* _Textauszug_:

———

Diese Calorien werden natürlich nur zum Theil und jedenfalls mit nicht mehr als ⅙ vom
Bade absorbirt. In runder Zahl werden die an 100 k Erz abgetretenen Calorien 20000
betragen.
Die Erhitzung zur Reduction verbraucht 60000 Cal., es bleiben somit 40000 zur
Erhitzung des Bades auf 100 k Erz; um letztere wieder dem Verfahren gutzubringen,
sind \frac{6\,\times\,40000}{7000}=30\,k Kohlen auf jede 100 k
Erz bei der Gaserzeugung abzuziehen.
Die annähernde Genauigkeit dieser Zahl wird durch nachstehende Calculation
bestätigt:
Eine gewöhnliche 10tonnige Charge verläuft am Versuchsorte innerhalb 6 Stunden und
erfordert 300 k Kohlen für die Chargentonne, stündlich mithin 500 k; Imperatori's Verfahren verlängert die Arbeitsdauer
gleich schwerer Chargen um 2 Stunden und beansprucht nach Maassgabe dieses
Stundenverbrauches ein Verbrauchsplus von 1000 k; auf die mitverarbeiteten 3 t Erz
bezogen ergeben sich für 100 k Erz 30 k Kohlen, Erz- und Kohlenzahlen
abgerundet.

———

* _Material_:
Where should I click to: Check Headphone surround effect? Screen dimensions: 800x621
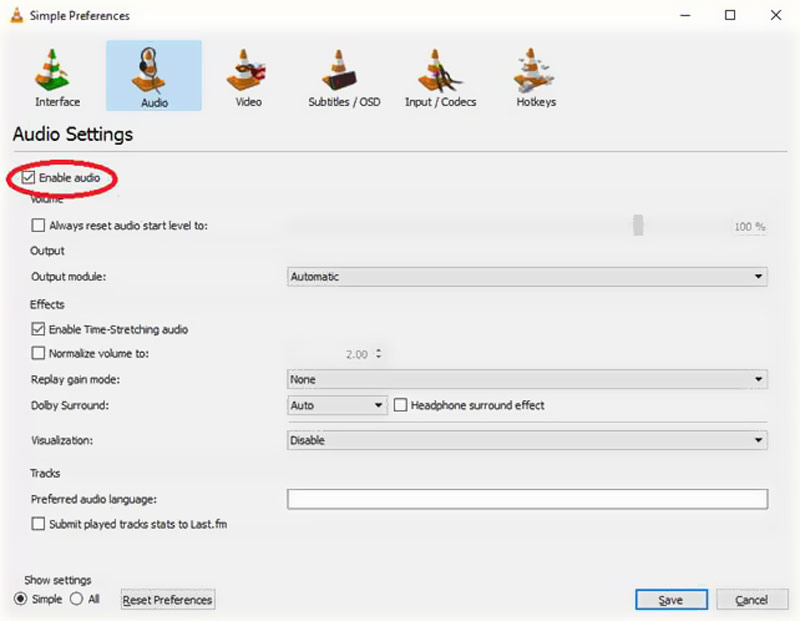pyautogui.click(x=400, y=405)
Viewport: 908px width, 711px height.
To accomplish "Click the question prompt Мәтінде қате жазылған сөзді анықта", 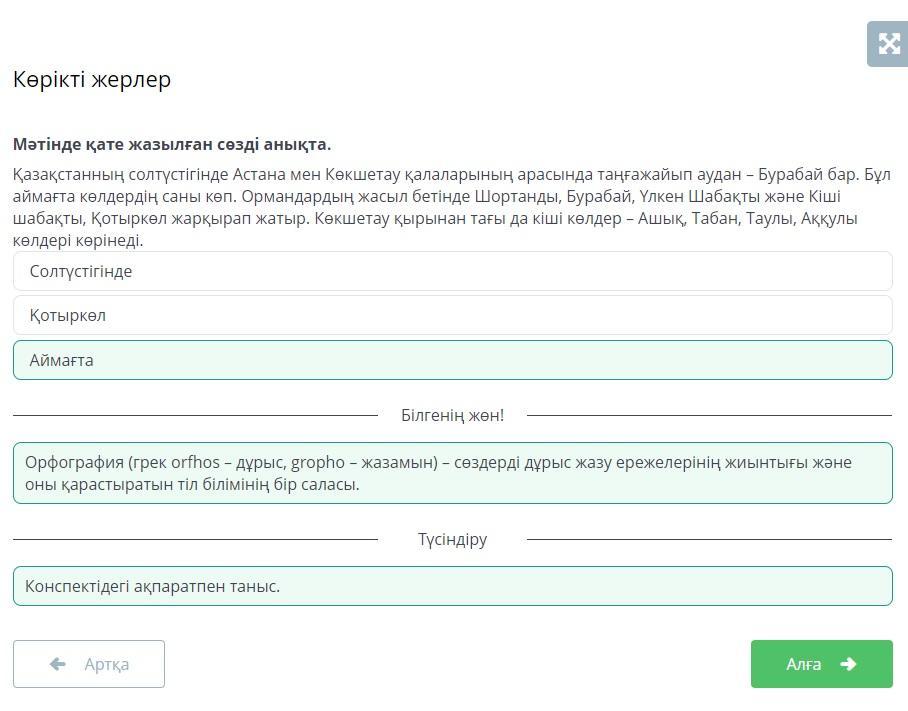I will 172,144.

———

* _Ihre Aufgabe_: Schreiben Sie die Fortsetzung des Textauszugs über den Kohlenverbrauch bei der Verarbeitung von Erz, anschließend an seinen letzten Satz. Das Material wird hier nicht benötigt.

* _Antwort_:
Diese Rechnung fällt übertrieben zu Ungunsten des Imperatori-Verfahrens aus, denn das Kohlenoxyd, welches in grosser Menge
dem Bade entsteigt, vermindert den Durchzug der Gase, mit anderen Worten: die
Gasmenge, welche in den Ofen eintritt, wird kleiner und die längere Dauer der Arbeit
zieht sicher nicht einen mit ihr im richtigen Verhältnisse stehenden Mehrverbrauch
an Brennmaterial nach sich; ausserdem ist, soweit überall angängig, der Gasschieber
möglichst wenig geöffnet worden, um ungestümen Flammenaustritt aus dem Ofen zu
verhindern. Es ist endlich zu Gunsten des neuen Verfahrens in Anschlag zu bringen,
dass bei Verwendung fetter Kohle bis 30 Proc. des Gewichtes derselben in den
Erzziegeln sich in Gas von grösster Heizkraft umsetzen, welches, verschieden vom
Generatorgas, nicht durch Stickstoff und Kohlensäure verdünnt und im Effecte
herabgesetzt ist.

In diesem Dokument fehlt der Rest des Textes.